Bir perşembe günü, Bego kuleye gelmişti. O akşam bir iki ahbabı da beraberdi. Fakat ertesi cuma günü beş altı efendi ve bey daha geldikleri gibi, geçen yaz Siroz taraflarından geldikleri hâlde Serfiçe’nin zevk ve sefa erbabının pek hoşlandıkları gibi, bu kış da bırakamadıkları bir kol Çingene, çalgı ve köçekleri de gelmişlerdi. Artık köy birbirine girmişti. O günün kuşluğu, akşamlığı için börekler, baklavalar açılıyor, hindiler, kazlar hatta kuzular kesiliyordu. Evet, kuzular zahir! Gerçi Serfiçe tarafları için ocak ayının sonları henüz kuzu mevsimi değildir. Doğan kuzular daha pek süt kuzusu sayılırlar ise de Bego için güçlük mü var?
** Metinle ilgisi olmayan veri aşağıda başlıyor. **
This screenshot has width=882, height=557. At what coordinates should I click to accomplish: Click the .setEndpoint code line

Beş altı senedir âdet hâline getirdiği ziyafet işini bu sene de bozmamak için ta Yenişehir taraflarından dört tane kuzu getirtmişti. İzmir gibi Yenişehir ovasında da kuzular pek turfanda olarak yetişiyorlar.
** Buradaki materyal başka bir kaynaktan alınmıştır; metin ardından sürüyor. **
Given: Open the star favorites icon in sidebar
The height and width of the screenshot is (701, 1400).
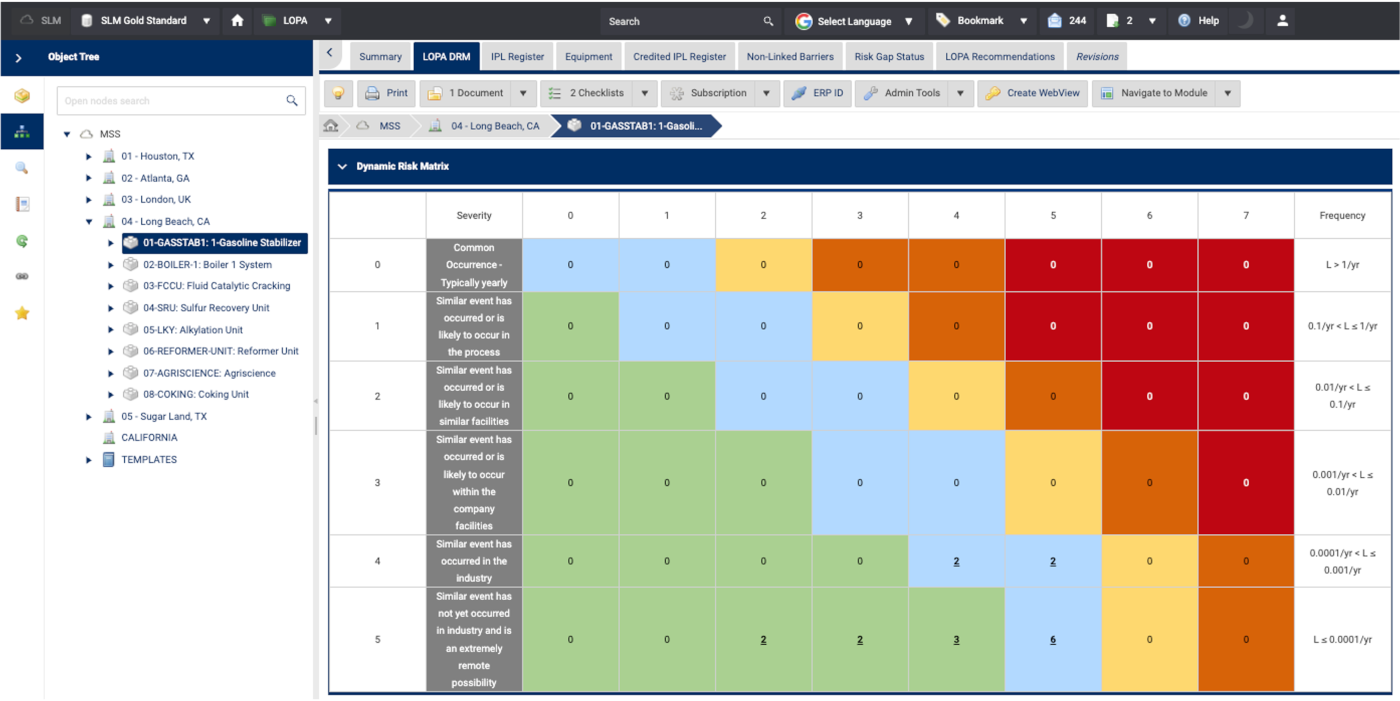Looking at the screenshot, I should (x=22, y=313).

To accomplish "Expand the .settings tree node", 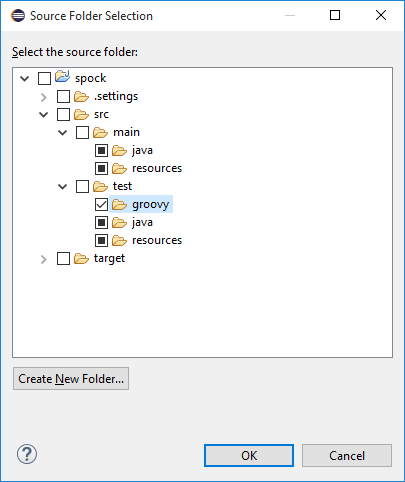I will click(x=44, y=97).
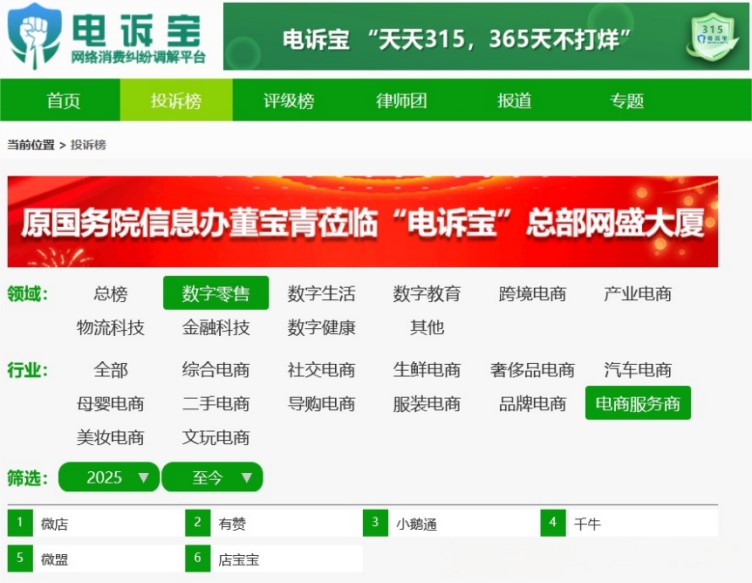Screen dimensions: 752x583
Task: Open the 有赞 ranking entry
Action: click(232, 523)
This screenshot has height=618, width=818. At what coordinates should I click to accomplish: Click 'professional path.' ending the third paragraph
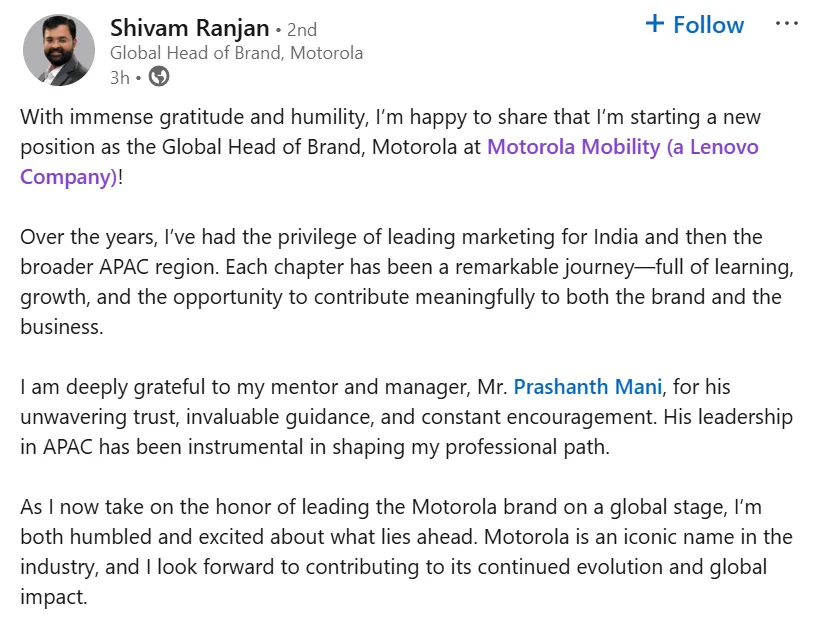tap(527, 447)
Rumeli deyip de geçmemeli. Aşçılığın oralardaki terakkisi İstanbul’dan hiç de aşağı değildir. Gerçi henüz Avrupa ile münasebeti, İstanbul derecesine varmamış olduğu için Avrupa’nın buralara ithal ettiği biftekler, giotlar, rostolar falanlar daha oralara kadar varamamış ise de her türlü hamur yiyecekler, etler, hele tatlılar tarafıyla Rumeli mutfakları, âdeta İstanbul mutfaklarıyla yarışabilirler.
Cuma günü güya kuşluk yemeği olmak üzere başlanan ziyafetin bir ucu akşam yemeğine kadar uzandığı gibi vur patlasın, çal oynasın âlemi, gece yarısına kadar da devam etti. Çingenelerin yalnız def çalmaktan ibaret fakat dört beş tanesi birden dövüldükçe eski mehterhane davullarını yâd ettiren çalgıları, ince saz takımına alışan başları beyinleri patlatacak bir şey ise de dumanlanmış olan kafaların, mercan gibi kızarmış bulunan kulaklarına bundan başka da müzik girer mi? Fakat “Çingene” denildiği hâlde ne renkçe ne de çirkinlikçe bizim Sulukule ve Ayvansaray Çingenelerine kıyas bile kabul etmeyen ve renkçe beyaz, endamca latif ve yüzce hakikaten güzel olan köçeklerin oyunları gerçekten hoştur. Bunların okudukları şarkılarda mana ve musiki aranamaz ise de oyun tarzlarında her türlü letafet çokça mevcuttur. Böyle bir eğlencede bu köçeklere verilecek para, evvelden belirlenemez. Geceliği şu kadara birtakım çalgı veyahut bir kol çengi getirmeye de benzeyemez. Köçeklerin temaşa erbabının kucaklarına yatması âdetti. Kucaklarına yattıkları adamlar, alınlarına, yanaklarına paralar yapıştırırlar. Ama öylesine hatırlara gelebileceği şekliyle öyle basit metelik falan değil. Gümüş para yapıştırmak bile şıklık sayılamaz. Altın yapıştırırlar.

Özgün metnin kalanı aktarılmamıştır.